On the telephone somebody says, "we feel so sorry for you." Ugh. I don't. Even if there were a need I wouldn't feel sorry for myself. There is much else to feel sorry for. Onward Christian soldiers!
I chuck something in the rubbish bin in The Grove, and miss. Noticing that I still have difficulty in bending, a young woman turns back to pick it up. Kindness.
When I complain about clichés I'm told that there's a need for them. Some people cannot communicate in any other way. I can see this - there are social occasions when I stutter to get something out; it may not be terribly profound but as it leaves me, in its mangled form, it has the benefit of being original. I see further - this is all about me and not the recipent. So in rejecting clichés I'm really being selfish. To be truly middle-class means, I think, to be able to deliver clichés effortlessly and with such well-simulated conviction that they are received as original. There was a time when I aspired to be middle-class (VR says I was born into it) but now, at my advanced age, I recognise this will never happen. I regret this. I would like to appear effortless. This jumble may have some bearing on one of the points you make.
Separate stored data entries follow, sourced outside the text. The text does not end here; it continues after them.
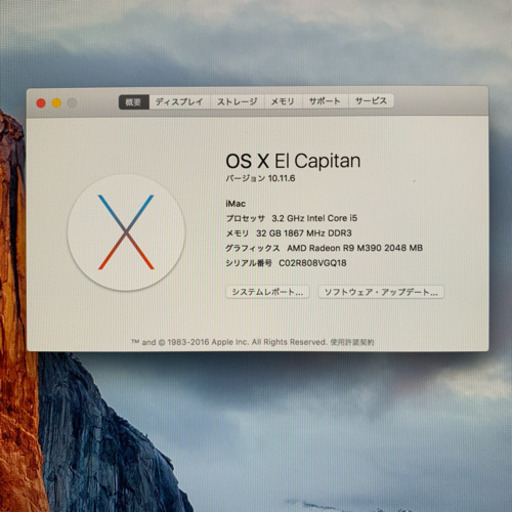
Task: Click the serial number C02R808VGQ18
Action: pos(312,263)
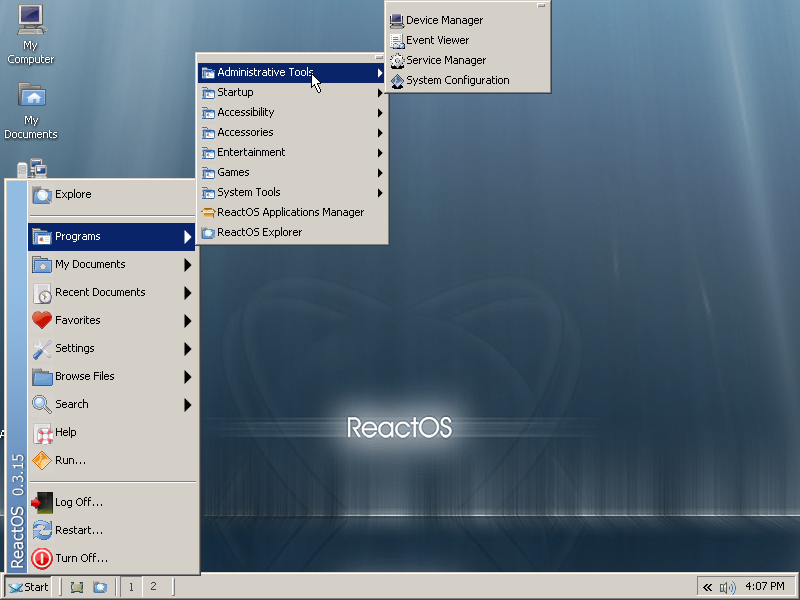Expand the Games submenu

(x=233, y=172)
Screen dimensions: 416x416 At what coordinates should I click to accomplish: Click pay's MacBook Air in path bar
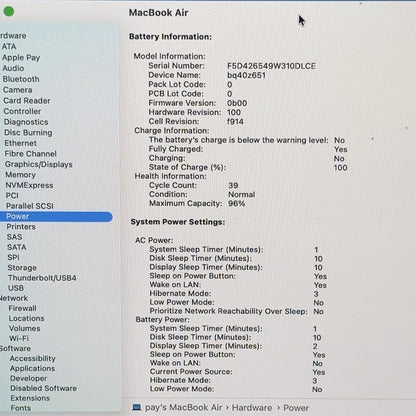pos(184,407)
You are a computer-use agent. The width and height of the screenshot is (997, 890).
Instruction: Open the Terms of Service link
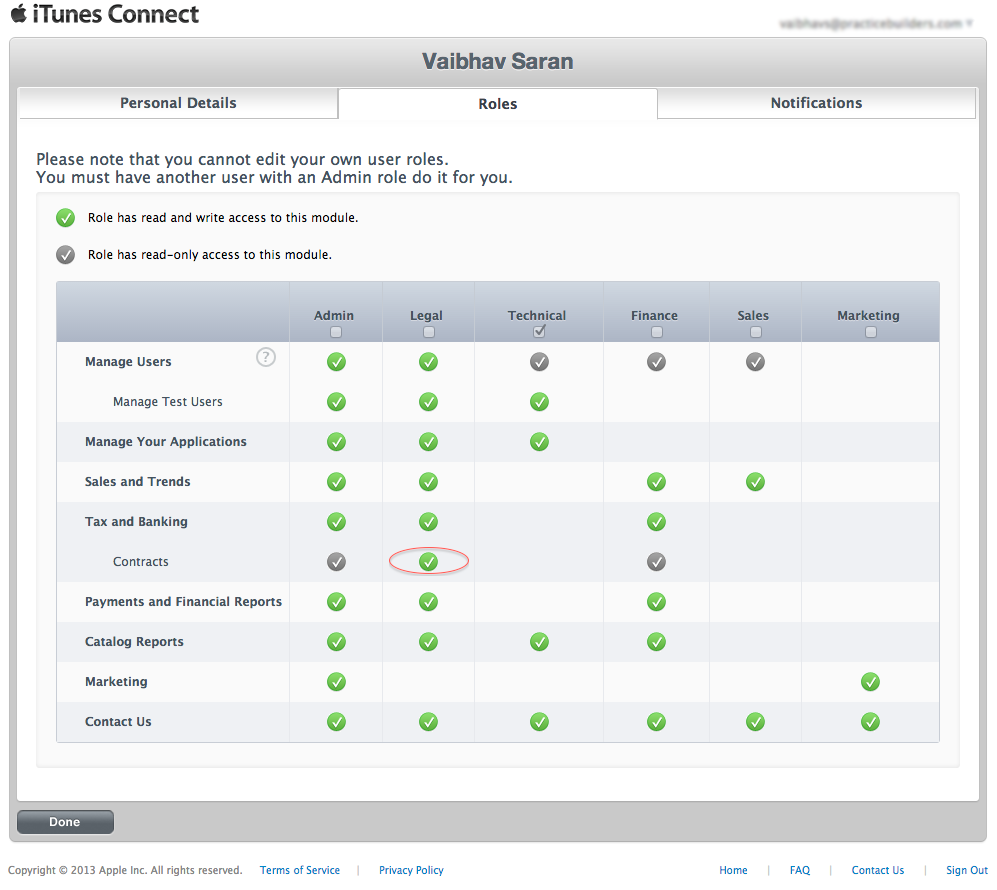[300, 870]
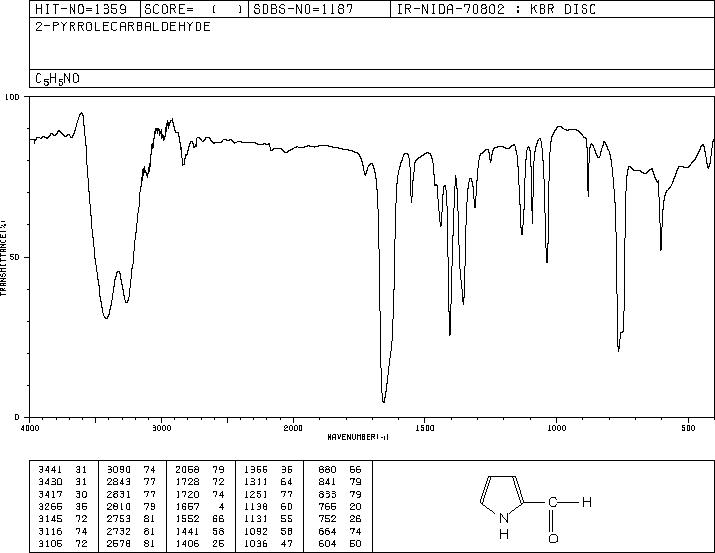Viewport: 715px width, 553px height.
Task: Click the SCORE field in header
Action: [194, 9]
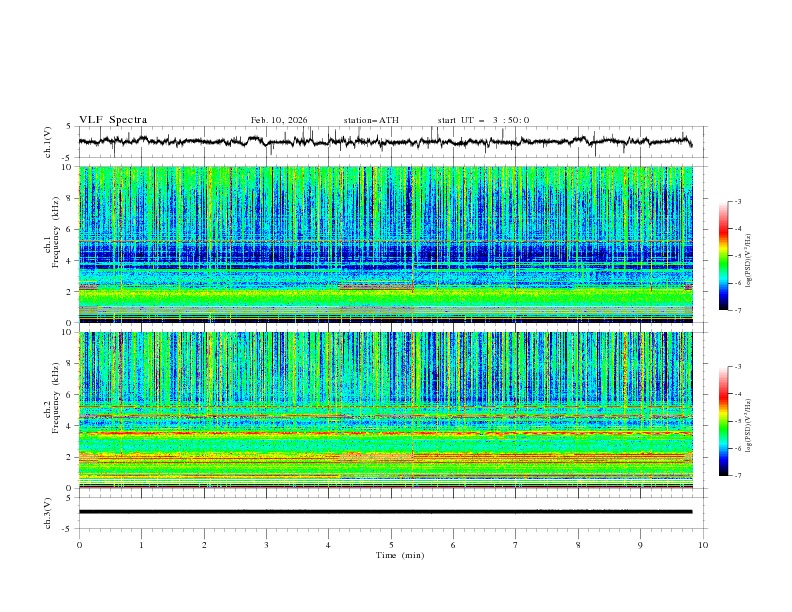Image resolution: width=792 pixels, height=612 pixels.
Task: Select the 5 minute tick on time axis
Action: (x=391, y=545)
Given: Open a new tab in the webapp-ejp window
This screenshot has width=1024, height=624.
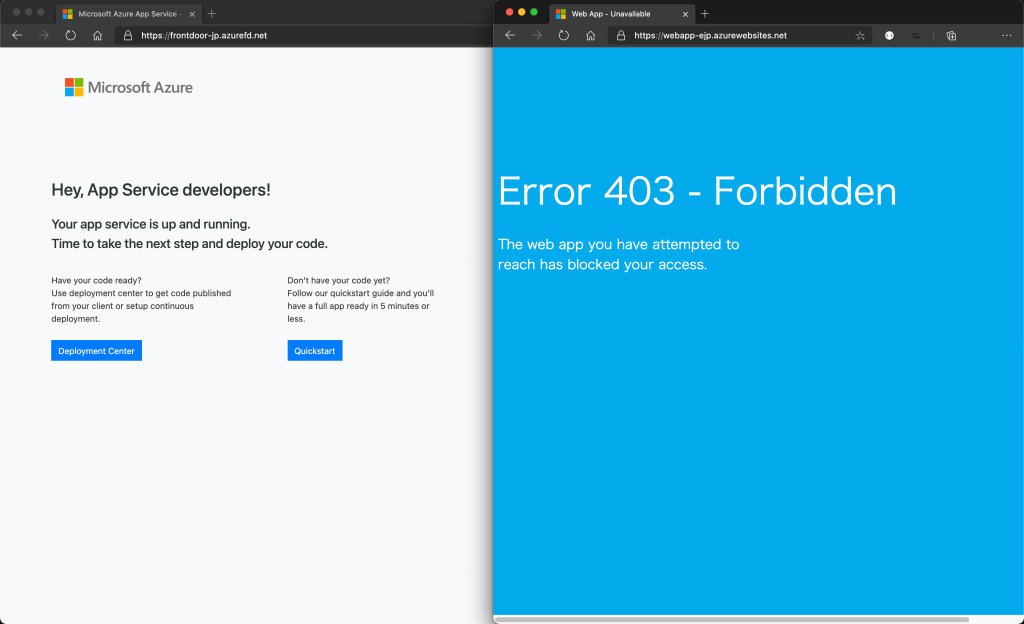Looking at the screenshot, I should (705, 14).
Another wonderful Birdie photo.
RR. Class perhaps, but it seems to me that the problem is rather finding a way of expressing genuine sentiment. Clichés though hard to avoid get in the way of the honest communication of true feelings.
More birdies today.
At least they didn't say that they empathised with you!
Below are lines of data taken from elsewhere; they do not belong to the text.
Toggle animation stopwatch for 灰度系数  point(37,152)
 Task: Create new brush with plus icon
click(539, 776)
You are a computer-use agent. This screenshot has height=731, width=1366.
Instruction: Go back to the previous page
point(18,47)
I've come to see the value of forms sometimes; they can fill a gap which left empty, might appear to be rudeness and ignorance, and yes, sometimes the fear of cliché and lack of originality is more about oneself and self-consciousness than compassion. Nevertheless, it is irritating to feel people are just going through the motions (another cliché, of course). I think much of the problem here was it was the wrong cliché, nobody wants to be told they are felt sorry for; it's patronising and usually used in the third person and qualified: 'I feel sorry for him but...' If they had said 'we are sorry (to hear) about ...' it would have been a well-worn formula but surely not offensive.
I was trying to think what 'a kindness of' is the word for a group of, but I don't think it is. There is an unkindness of ravens, and a piteousness of doves. Piteous is preferable to pitiable!